Celebrating his 90th birthday next week after 35 years on the U.S. Supreme Court, Justice John Paul Stevens has announced that he will retire in June.
The fourth-longest-serving justice and the last of the moderate Republicans, appointed in 1975 by President Gerald Ford, Stevens will be remembered most for his defense of civil liberties in wartime when the temptation is to allow fear and expediency to prevail and to dismiss the niceties of the law and the U.S. Constitution.
Stevens will go down in history for his staunch defense of “habeas corpus,” the notion that any time a person is detained, the government must produce the prisoner in person and state why he or she is being detained. This has been a bulwark against arbitrary power since the Magna Carta in 1215.
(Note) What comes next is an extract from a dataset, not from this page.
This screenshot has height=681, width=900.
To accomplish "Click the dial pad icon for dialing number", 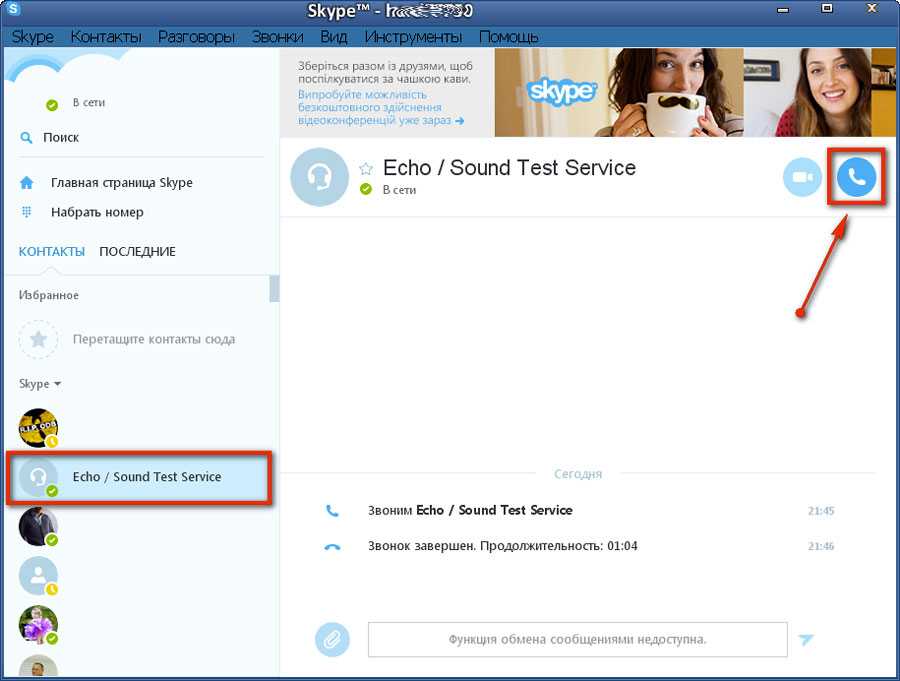I will click(27, 212).
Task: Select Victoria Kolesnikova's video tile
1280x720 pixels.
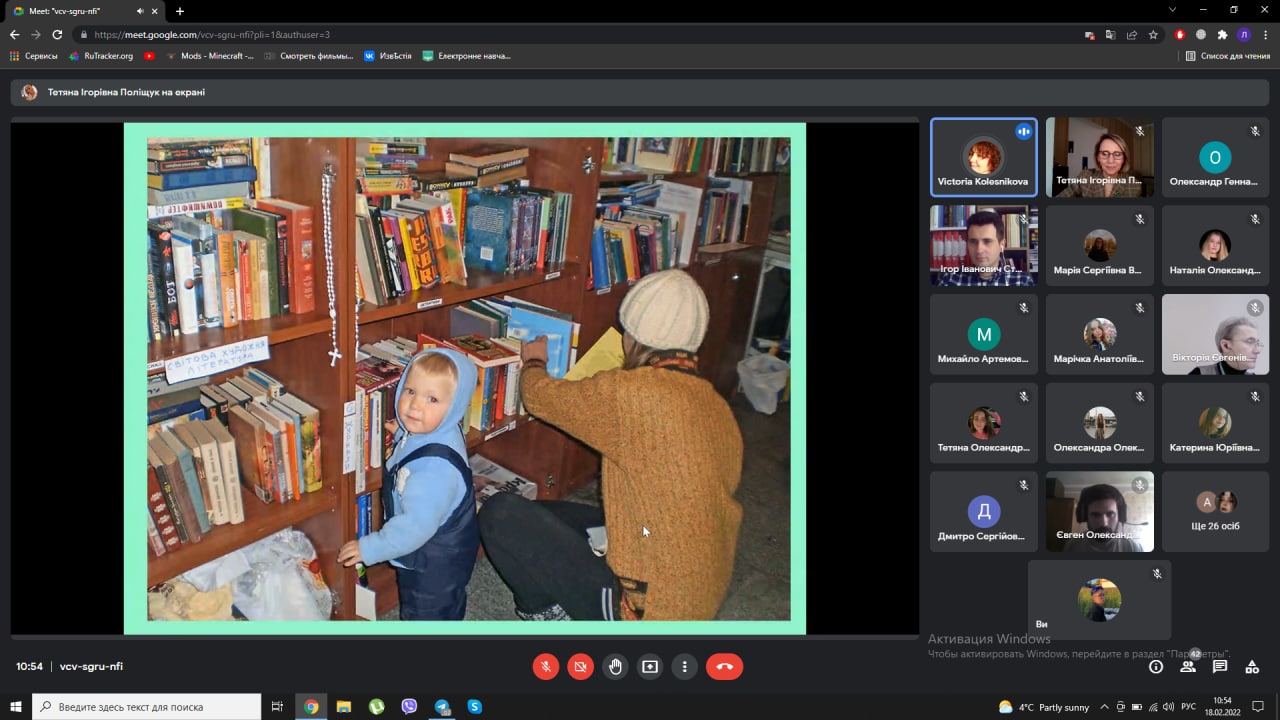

During the presidency of George W. Bush, in the aftermath of the 9/11 attacks on the United States, that long-standing doctrine came under threat with indefinite detentions at Guantánamo Bay, a legal netherland where neither the U.S. Constitution nor any law applied.
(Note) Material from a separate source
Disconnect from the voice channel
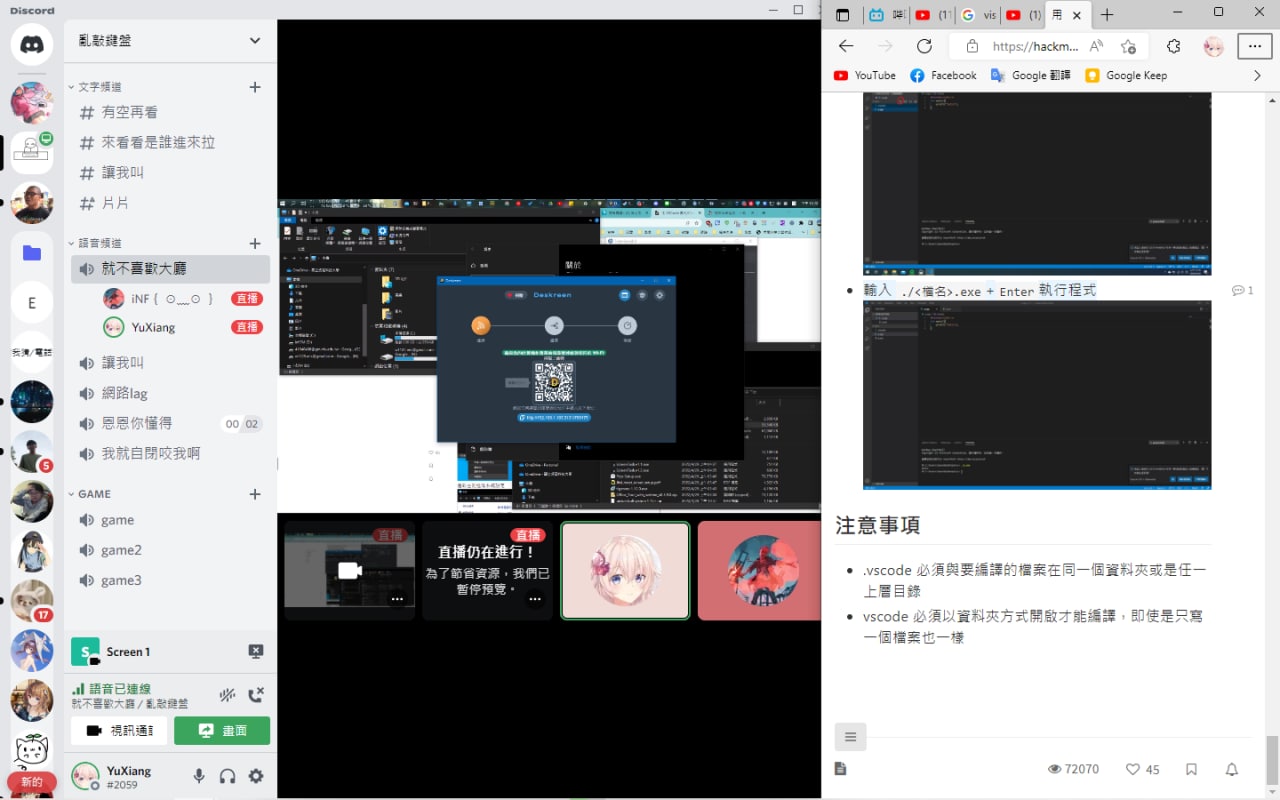1280x800 pixels. (256, 695)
Stevens drew upon his World War II experience, where he had earned a Bronze Star, to challenge the Bush practice. As a clerk for Supreme Court Justice Wiley B. Rutledge after the war, Stevens had written key memos in a 1948 case on the wartime detention of 120 German-born U.S. residents, who were being held at Ellis Island even after the war.
Did they have the right to challenge their detention in a U.S. court? Stevens wrote to Justice Rutledge, “I should think that even an alien enemy ought to be entitled to a fair hearing on the question whether he is in fact dangerous.”
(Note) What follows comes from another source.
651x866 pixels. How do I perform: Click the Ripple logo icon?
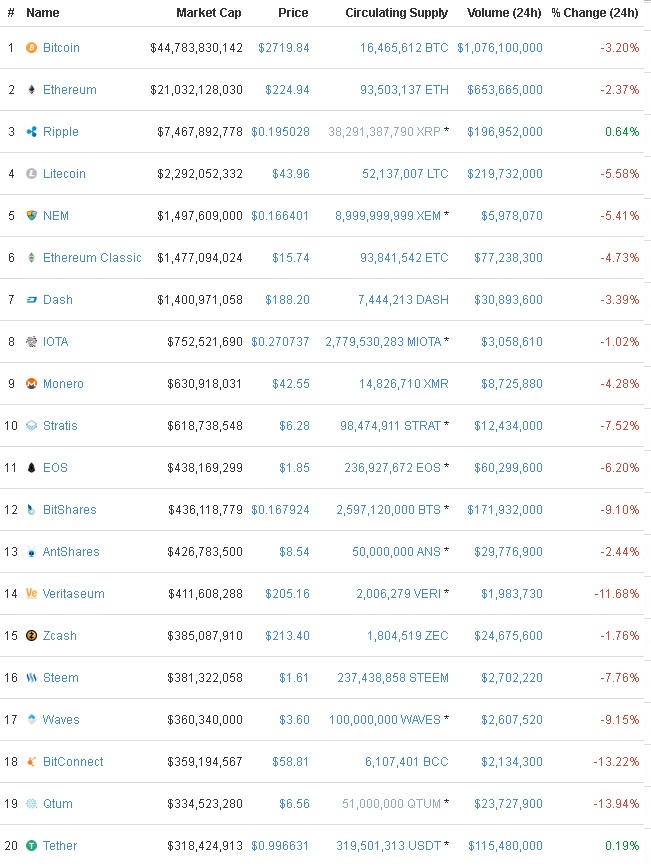click(x=31, y=131)

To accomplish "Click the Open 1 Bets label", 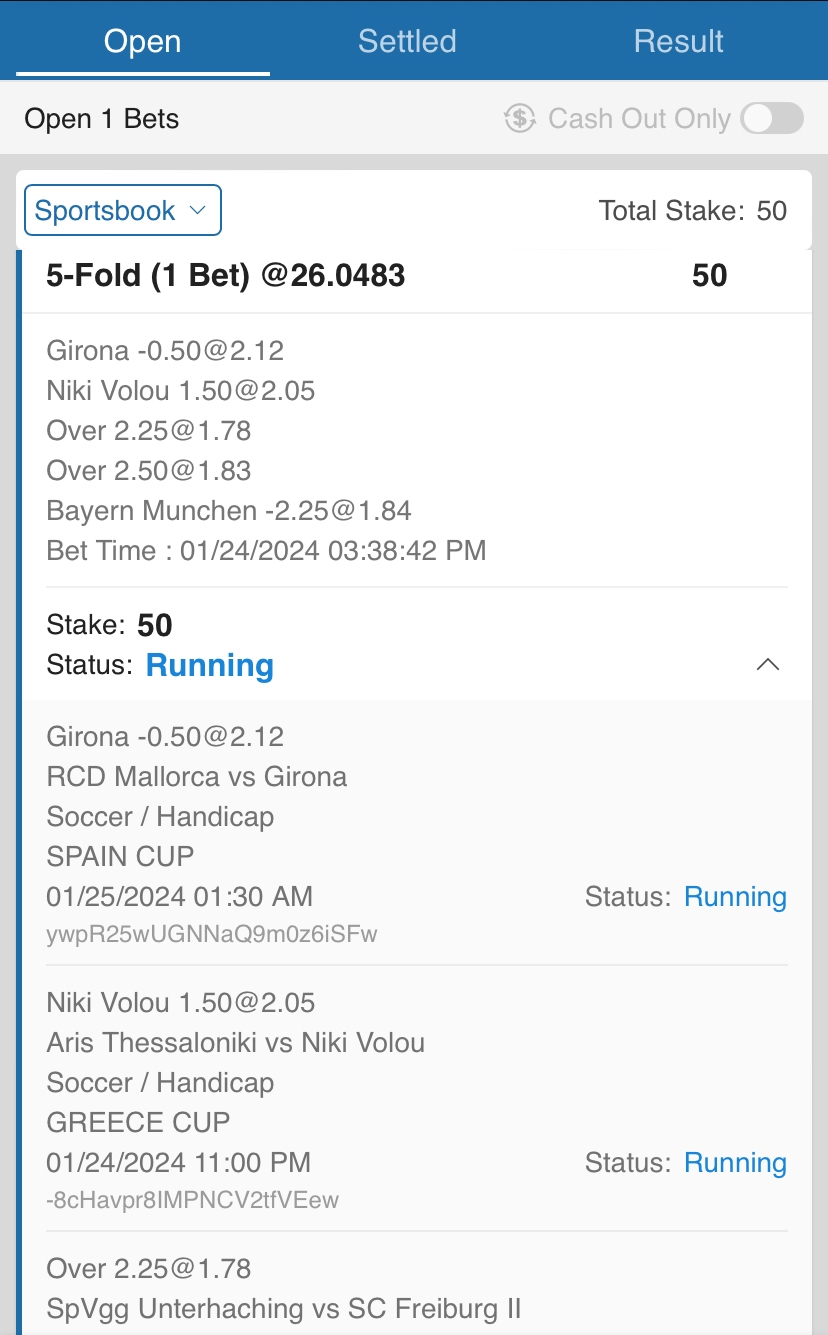I will 102,119.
A half-century later, Stevens wrote the key decisions rejecting Bush administration practices in the detention of prisoners at Guantánamo Bay. In Rasul v. Bush (2004), Stevens wrote that the detainees did have the right to challenge their detention in American courts (a 6-3 decision). In Hamdan v. Rumsfeld (2006), Stevens wrote on the issue of military tribunals that “the Executive is bound to comply with the Rule of Law.”
Stevens believed, courageously during wartime, that liberty and security can be reconciled. He stood for the principle that fair process, even in wartime, is no threat to the United States.
Still spry as he approaches 90, Stevens may be around for a long time to continue defending that enduring principle.